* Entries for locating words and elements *
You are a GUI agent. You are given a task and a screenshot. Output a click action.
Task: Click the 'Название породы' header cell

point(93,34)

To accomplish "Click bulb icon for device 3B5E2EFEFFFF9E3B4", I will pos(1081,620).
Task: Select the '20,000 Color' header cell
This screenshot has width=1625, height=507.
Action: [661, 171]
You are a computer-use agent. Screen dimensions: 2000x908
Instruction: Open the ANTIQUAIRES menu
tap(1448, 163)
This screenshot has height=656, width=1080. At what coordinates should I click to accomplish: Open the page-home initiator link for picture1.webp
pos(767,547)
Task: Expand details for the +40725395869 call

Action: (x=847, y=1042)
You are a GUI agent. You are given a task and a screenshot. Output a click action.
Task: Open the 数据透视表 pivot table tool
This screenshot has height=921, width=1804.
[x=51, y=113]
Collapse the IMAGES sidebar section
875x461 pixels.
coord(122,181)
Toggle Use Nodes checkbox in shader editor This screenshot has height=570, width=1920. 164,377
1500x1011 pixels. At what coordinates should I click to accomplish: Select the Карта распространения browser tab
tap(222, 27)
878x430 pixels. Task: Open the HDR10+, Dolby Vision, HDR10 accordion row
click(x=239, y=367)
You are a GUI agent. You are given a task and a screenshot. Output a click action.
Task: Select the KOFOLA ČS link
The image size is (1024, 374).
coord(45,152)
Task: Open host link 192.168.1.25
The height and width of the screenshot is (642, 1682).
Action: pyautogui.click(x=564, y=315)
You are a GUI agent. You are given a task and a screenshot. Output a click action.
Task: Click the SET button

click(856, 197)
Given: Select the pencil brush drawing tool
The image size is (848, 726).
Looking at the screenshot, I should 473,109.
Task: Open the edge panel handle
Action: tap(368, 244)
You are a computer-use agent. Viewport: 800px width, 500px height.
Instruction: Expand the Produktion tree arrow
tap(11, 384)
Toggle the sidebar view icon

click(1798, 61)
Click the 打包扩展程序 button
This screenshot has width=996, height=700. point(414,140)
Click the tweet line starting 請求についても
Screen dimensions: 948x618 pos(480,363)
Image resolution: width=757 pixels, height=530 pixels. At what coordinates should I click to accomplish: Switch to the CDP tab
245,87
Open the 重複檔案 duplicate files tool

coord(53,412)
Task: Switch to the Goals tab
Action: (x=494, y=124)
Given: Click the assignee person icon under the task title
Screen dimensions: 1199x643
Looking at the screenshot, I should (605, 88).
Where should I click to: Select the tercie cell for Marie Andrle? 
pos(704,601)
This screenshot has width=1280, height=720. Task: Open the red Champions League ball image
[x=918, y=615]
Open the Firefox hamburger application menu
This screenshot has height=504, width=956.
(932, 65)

* TASK DETAILS *
Reproduce every one of the records above word for word, keeping each line unchanged and in its original order.

* SOLUTION FOR THIS EXERCISE *
You are a GUI agent. You are given a task and a screenshot. Output a click action.
Task: Click the 'Название породы' header cell

point(93,34)

To accomplish "Click bulb icon for device 3B5E2EFEFFFF9E3B4", I will pos(1081,620).
Task: Select the '20,000 Color' header cell
This screenshot has width=1625, height=507.
Action: [661, 171]
You are a computer-use agent. Screen dimensions: 2000x908
Instruction: Open the ANTIQUAIRES menu
tap(1448, 163)
This screenshot has height=656, width=1080. At what coordinates should I click to accomplish: Open the page-home initiator link for picture1.webp
pos(767,547)
Task: Expand details for the +40725395869 call

Action: (x=847, y=1042)
You are a GUI agent. You are given a task and a screenshot. Output a click action.
Task: Open the 数据透视表 pivot table tool
This screenshot has height=921, width=1804.
[x=51, y=113]
Collapse the IMAGES sidebar section
875x461 pixels.
coord(122,181)
Toggle Use Nodes checkbox in shader editor This screenshot has height=570, width=1920. 164,377
1500x1011 pixels. At what coordinates should I click to accomplish: Select the Карта распространения browser tab
tap(222, 27)
878x430 pixels. Task: Open the HDR10+, Dolby Vision, HDR10 accordion row
click(x=239, y=367)
You are a GUI agent. You are given a task and a screenshot. Output a click action.
Task: Select the KOFOLA ČS link
The image size is (1024, 374).
coord(45,152)
Task: Open host link 192.168.1.25
The height and width of the screenshot is (642, 1682).
Action: pyautogui.click(x=564, y=315)
You are a GUI agent. You are given a task and a screenshot. Output a click action.
Task: Click the SET button

click(856, 197)
Given: Select the pencil brush drawing tool
The image size is (848, 726).
Looking at the screenshot, I should 473,109.
Task: Open the edge panel handle
Action: tap(368, 244)
You are a computer-use agent. Viewport: 800px width, 500px height.
Instruction: Expand the Produktion tree arrow
tap(11, 384)
Toggle the sidebar view icon

click(1798, 61)
Click the 打包扩展程序 button
This screenshot has width=996, height=700. point(414,140)
Click the tweet line starting 請求についても
Screen dimensions: 948x618 pos(480,363)
Image resolution: width=757 pixels, height=530 pixels. At what coordinates should I click to accomplish: Switch to the CDP tab
245,87
Open the 重複檔案 duplicate files tool

coord(53,412)
Task: Switch to the Goals tab
Action: (x=494, y=124)
Given: Click the assignee person icon under the task title
Screen dimensions: 1199x643
Looking at the screenshot, I should (605, 88).
Where should I click to: Select the tercie cell for Marie Andrle? 
pos(704,601)
This screenshot has width=1280, height=720. Task: Open the red Champions League ball image
[x=918, y=615]
Open the Firefox hamburger application menu
This screenshot has height=504, width=956.
(932, 65)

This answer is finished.